Excerpted records: Begin
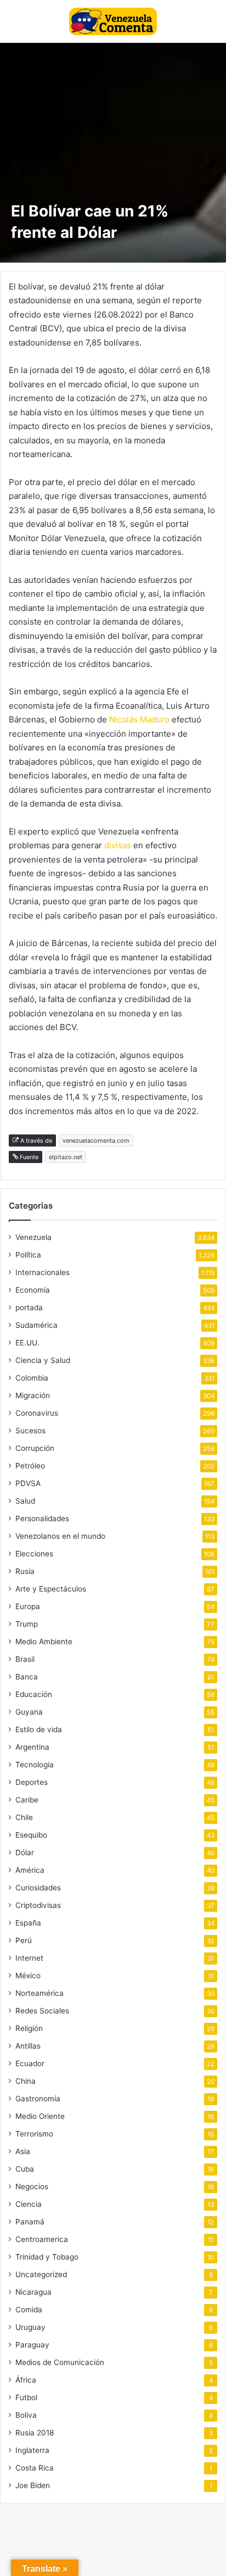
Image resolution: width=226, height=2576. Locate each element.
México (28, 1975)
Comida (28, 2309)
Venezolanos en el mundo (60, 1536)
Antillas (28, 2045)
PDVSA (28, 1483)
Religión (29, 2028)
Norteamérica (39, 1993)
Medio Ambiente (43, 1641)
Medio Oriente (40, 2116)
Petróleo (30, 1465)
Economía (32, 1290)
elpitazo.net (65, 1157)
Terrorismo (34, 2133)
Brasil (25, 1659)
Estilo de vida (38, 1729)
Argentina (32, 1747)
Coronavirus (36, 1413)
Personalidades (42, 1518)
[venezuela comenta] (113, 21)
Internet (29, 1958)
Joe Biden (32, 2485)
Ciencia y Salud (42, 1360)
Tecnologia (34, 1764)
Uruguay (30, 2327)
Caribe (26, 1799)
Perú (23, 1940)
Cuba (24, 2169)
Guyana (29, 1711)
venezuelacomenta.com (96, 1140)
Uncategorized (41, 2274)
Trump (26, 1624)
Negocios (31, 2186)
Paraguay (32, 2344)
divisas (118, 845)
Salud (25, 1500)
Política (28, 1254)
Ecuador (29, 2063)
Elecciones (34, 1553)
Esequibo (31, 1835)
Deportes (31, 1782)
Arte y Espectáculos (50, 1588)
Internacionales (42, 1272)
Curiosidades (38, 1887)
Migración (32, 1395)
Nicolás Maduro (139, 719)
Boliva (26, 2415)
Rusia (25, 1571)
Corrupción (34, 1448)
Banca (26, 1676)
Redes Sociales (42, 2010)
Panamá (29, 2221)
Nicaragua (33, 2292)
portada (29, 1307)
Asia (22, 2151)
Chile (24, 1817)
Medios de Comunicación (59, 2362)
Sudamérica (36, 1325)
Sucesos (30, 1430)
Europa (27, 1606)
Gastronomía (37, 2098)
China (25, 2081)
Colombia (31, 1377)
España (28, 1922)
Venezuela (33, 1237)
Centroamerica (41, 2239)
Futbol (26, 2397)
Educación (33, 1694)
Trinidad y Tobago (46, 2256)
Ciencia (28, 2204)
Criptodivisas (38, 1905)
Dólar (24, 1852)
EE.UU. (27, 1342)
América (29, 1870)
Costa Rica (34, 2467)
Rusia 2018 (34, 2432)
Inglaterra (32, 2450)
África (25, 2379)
Excerpted records: End
> _What is needed_
The entire listing above is to be copied exactly, with all pictures omitted.

> _Result of this exercise_
Image resolution: width=226, height=2576. Locate each element.
México (28, 1975)
Comida (28, 2309)
Venezolanos en el mundo (60, 1536)
Antillas (28, 2045)
PDVSA (28, 1483)
Religión (29, 2028)
Norteamérica (39, 1993)
Medio Ambiente (43, 1641)
Medio Oriente (40, 2116)
Petróleo (30, 1465)
Economía (32, 1290)
elpitazo.net (65, 1157)
Terrorismo (34, 2133)
Brasil (25, 1659)
Estilo de vida (38, 1729)
Argentina (32, 1747)
Coronavirus (36, 1413)
Personalidades (42, 1518)
[venezuela comenta] (113, 21)
Internet (29, 1958)
Joe Biden (32, 2485)
Ciencia y Salud (42, 1360)
Tecnologia (34, 1764)
Uruguay (30, 2327)
Caribe (26, 1799)
Perú (23, 1940)
Cuba (24, 2169)
Guyana (29, 1711)
venezuelacomenta.com (96, 1140)
Uncategorized (41, 2274)
Trump (26, 1624)
Negocios (31, 2186)
Paraguay (32, 2344)
divisas (118, 845)
Salud (25, 1500)
Política (28, 1254)
Ecuador (29, 2063)
Elecciones (34, 1553)
Esequibo (31, 1835)
Deportes (31, 1782)
Arte y Espectáculos (50, 1588)
Internacionales (42, 1272)
Curiosidades (38, 1887)
Migración (32, 1395)
Nicolás Maduro (139, 719)
Boliva (26, 2415)
Rusia (25, 1571)
Corrupción (34, 1448)
Banca (26, 1676)
Redes Sociales (42, 2010)
Panamá (29, 2221)
Nicaragua (33, 2292)
portada (29, 1307)
Asia (22, 2151)
Chile (24, 1817)
Medios de Comunicación (59, 2362)
Sudamérica (36, 1325)
Sucesos (30, 1430)
Europa (27, 1606)
Gastronomía (37, 2098)
China (25, 2081)
Colombia (31, 1377)
España (28, 1922)
Venezuela (33, 1237)
Centroamerica (41, 2239)
Futbol (26, 2397)
Educación (33, 1694)
Trinidad y Tobago (46, 2256)
Ciencia (28, 2204)
Criptodivisas (38, 1905)
Dólar (24, 1852)
EE.UU. (27, 1342)
América (29, 1870)
Costa Rica (34, 2467)
Rusia 2018 (34, 2432)
Inglaterra (32, 2450)
África (25, 2379)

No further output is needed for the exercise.